Post this tip sheet on your refrigerator and remember to follow these easy steps:
Five or more sunburns double your risk of developing skin cancer.
Ultraviolet (UV) light from tanning beds and the sun causes skin cancer and wrinkling. If you want to look like you've been in the sun, consider using a sunless self-tanning product, but continue to use sunscreen with it.
Generously apply sunscreen to all exposed skin using a Sun Protection Factor (SPF) of at least 15 that provides broad-spectrum protection from both ultraviolet A (UVA) and ultraviolet B (UVB) rays. Reapply every two hours, even on cloudy days, and after swimming or sweating.
Wear protective clothing, such as a long-sleeved shirt, pants, a wide-brimmed hat, and sunglasses, where possible.
Seek shade when appropriate and remember that the sun's UV rays are strongest between 10 a.m. and 4 p.m. Remember the shadow rule when in the sun: Watch Your Shadow. No Shadow, Seek Shade!
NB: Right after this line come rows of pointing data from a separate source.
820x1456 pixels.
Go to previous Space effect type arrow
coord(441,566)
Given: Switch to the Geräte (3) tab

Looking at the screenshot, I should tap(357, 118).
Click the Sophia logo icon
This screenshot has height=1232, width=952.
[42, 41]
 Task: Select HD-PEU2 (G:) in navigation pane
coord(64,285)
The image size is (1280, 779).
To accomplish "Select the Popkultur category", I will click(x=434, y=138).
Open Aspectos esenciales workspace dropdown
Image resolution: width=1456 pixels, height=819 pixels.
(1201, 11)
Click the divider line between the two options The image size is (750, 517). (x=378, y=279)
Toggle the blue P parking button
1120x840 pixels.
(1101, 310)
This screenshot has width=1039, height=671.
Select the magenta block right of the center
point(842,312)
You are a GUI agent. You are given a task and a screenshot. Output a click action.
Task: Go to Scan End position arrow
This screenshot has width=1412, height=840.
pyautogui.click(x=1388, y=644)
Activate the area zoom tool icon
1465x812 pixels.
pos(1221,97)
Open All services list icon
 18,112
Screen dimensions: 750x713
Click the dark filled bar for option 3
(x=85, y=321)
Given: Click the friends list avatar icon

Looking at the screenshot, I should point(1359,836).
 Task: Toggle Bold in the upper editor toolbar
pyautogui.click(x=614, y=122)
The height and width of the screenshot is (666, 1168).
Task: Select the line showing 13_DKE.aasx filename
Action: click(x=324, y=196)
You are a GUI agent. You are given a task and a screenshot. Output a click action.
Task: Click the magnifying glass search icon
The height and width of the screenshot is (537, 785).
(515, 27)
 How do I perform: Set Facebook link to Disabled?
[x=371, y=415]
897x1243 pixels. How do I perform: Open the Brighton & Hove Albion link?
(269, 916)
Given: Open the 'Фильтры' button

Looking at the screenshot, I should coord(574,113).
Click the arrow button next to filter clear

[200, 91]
Water, snow and sand reflect the damaging rays of the sun, which can increase your chance of sunburn.
The UV Index provides important information to help you plan your outdoor activities in ways that prevent overexposure to the sun. Developed by the National Weather Service and EPA, the UV Index is issued daily in selected cities across the United States.
Get Vitamin D safely through a diet that includes vitamin supplements and foods fortified with Vitamin D. Don't seek the sun. Early detection of melanoma can save your life. Carefully examine ALL of your skin once a month. A new or changing mole in an adult should be evaluated by a dermatologist.